As I understand it, LI for a given situation is ultimately based on what has happened in the past when similar situations occurred. Pooh-poohing LI in favor of the thing that actually happened would therefore be comparable to throwing out a large data set in favor of a one-event sample.

Also, there is no such thing as a predetermined outcome, so you can’t say that something was more or less important than it seemed at the time. If that 1-0 game didn’t have that home run in the first inning, it could have turned into a 4-2, 9-inning win for either side. You would have to know what would have happened if the home run WASN’T hit.

sadtrombonemember
4 years ago
Reply to  Joey Butts

I’m baffled that so many people are so in favor of using leverage index to determine value. It’s like the difference between using projections to determine value and WAR. You wouldn’t use the projection to determine the MVP, and while using WAR might help you figure out who’s going to be good next year, mostly that’s what the projections are there for.

Joe Joemember
4 years ago
Reply to  sadtrombone

No it isn’t. Leverage doesn’t change what happened, and what happens doesn’t change leverage. Context matters.

sadtrombonemember
4 years ago
Reply to  Joe Joe

But leverage literally doesn’t change based on what actually happens. It only changes based on what you knew at the time.

DDD
4 years ago
Reply to  sadtrombone

While I do think additional leverage should be given based on the inning because it determines how many more opportunities (outs) teams have to affect the score, maybe it’s too much in relation to the other parts of the equation (score, number of outs and base runners – which should be inning independent).
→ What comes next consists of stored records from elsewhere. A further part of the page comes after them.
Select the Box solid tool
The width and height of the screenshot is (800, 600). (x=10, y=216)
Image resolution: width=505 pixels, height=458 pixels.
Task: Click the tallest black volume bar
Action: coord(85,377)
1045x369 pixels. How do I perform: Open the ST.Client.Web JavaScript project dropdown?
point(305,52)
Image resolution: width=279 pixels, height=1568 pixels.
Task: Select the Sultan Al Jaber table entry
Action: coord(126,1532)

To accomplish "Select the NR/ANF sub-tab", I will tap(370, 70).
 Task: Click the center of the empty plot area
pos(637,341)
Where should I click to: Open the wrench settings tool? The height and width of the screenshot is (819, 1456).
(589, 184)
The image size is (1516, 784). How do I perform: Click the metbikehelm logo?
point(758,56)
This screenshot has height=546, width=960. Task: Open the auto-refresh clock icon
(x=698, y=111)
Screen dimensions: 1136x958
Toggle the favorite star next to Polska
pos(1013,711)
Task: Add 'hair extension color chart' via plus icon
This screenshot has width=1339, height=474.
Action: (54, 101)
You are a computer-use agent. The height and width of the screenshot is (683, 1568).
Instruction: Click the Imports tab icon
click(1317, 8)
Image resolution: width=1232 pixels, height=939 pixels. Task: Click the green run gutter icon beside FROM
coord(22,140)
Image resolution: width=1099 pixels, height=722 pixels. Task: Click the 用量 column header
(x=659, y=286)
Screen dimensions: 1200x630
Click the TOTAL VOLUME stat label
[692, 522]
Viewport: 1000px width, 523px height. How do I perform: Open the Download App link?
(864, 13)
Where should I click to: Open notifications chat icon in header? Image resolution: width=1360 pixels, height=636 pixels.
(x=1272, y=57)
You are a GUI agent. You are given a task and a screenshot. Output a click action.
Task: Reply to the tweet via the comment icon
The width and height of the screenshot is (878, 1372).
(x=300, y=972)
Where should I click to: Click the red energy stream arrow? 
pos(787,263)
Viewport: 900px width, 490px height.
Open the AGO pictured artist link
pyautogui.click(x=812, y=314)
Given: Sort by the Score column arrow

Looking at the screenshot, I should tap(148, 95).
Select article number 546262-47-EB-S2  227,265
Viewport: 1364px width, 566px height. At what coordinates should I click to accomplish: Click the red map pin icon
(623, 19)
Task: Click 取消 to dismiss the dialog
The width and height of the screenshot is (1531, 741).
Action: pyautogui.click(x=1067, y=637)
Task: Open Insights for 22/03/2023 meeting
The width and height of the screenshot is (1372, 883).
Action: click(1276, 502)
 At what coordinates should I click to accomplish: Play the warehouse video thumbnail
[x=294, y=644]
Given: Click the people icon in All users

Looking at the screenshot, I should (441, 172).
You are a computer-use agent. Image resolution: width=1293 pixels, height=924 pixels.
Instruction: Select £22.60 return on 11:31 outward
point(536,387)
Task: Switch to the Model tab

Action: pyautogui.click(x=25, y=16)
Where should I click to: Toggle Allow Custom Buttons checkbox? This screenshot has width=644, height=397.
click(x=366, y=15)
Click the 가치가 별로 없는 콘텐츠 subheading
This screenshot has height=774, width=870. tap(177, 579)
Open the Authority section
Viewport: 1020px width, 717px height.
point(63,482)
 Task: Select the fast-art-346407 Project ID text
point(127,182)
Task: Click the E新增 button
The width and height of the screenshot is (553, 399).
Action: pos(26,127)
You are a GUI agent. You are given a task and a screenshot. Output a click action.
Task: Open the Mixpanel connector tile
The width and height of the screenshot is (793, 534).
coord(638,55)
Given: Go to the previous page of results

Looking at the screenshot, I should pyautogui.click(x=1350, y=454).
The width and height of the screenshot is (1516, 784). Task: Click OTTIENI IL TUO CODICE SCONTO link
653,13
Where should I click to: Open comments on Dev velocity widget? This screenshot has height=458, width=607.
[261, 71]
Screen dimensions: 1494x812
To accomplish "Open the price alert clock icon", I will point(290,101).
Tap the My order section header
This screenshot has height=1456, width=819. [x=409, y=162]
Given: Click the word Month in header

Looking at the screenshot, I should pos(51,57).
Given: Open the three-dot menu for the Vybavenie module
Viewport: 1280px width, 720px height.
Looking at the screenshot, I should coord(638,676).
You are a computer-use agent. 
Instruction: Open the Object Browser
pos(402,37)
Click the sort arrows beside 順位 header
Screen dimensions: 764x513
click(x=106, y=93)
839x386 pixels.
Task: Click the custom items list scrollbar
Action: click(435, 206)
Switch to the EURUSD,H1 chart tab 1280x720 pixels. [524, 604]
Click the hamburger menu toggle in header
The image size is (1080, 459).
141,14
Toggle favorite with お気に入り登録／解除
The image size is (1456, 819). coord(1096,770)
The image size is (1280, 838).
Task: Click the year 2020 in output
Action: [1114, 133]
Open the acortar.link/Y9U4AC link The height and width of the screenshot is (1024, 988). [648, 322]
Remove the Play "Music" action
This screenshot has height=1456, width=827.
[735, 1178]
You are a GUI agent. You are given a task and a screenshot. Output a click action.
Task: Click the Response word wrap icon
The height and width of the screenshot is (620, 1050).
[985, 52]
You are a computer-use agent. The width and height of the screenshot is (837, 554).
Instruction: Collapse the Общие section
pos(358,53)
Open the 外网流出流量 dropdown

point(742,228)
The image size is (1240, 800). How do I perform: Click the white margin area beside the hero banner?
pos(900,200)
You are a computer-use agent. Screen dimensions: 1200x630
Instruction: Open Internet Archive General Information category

This reminds me of the catcher framing debate. It seems logical, given how everything else is scored/credited, that the only time a catcher should get credit for framing is on a called third strike where the pitch was outside the strike zone (an actual outcome to the PA), and even the amount of credit for that can be debated.

Dave T
4 years ago
Reply to  sadtrombone

I see a similar issue with how yesterday’s post by Craig seemed to equate “low leverage” with “blowout” as well as the chart title in this post equating “low leverage” with “unimportant innings”. (To be fair, there are other places in this post where Craig uses “less important” innings to equate to “low leverage”.)

Looking through recent some game logs and using Fangraphs’ definition of low leverage (LI <0.85), there are half-innings in what we think of close games – such as a team batting up by 1 run really late in a game – that start as "low leverage innings" by this definition. As I understand the math of it, that's because the the trailing team will have a fairly low (sub-25%) win expectancy even if the team in the lead doesn't score any additional runs, so there's only so much the win expectancy can move while the leading team bats.

The math supports the conventional wisdom of not using a team's top few relievers in that situation, but I'm not inclined to write them off as "unimportant" because of sadtrombone's point that's not fully knowable until after the game. Said with a bit more math, a team that's very often allowing add-on runs that stretch 1 run deficits to 2+ run deficits in the 8th (or 2-run deficits to larger deficits a bit earlier in the game) is constantly lowering its win expectancy from not very good (maybe 20% to 25%) to really unlikely (<10%), and that probably adds up over the course of a season.

If we want to focus on "blowouts" or "unimportant innings", we need a definition that's more restricted than the Fangraphs definition of low leverage. Craig mentioned 6-1 games in the 4th inning in yesterday's post. That's a half-inning that starts with LI of 0.16 for the team in the lead (if it's the home team), which is so low that I don't see it as a fair representation for the low leverage bucket.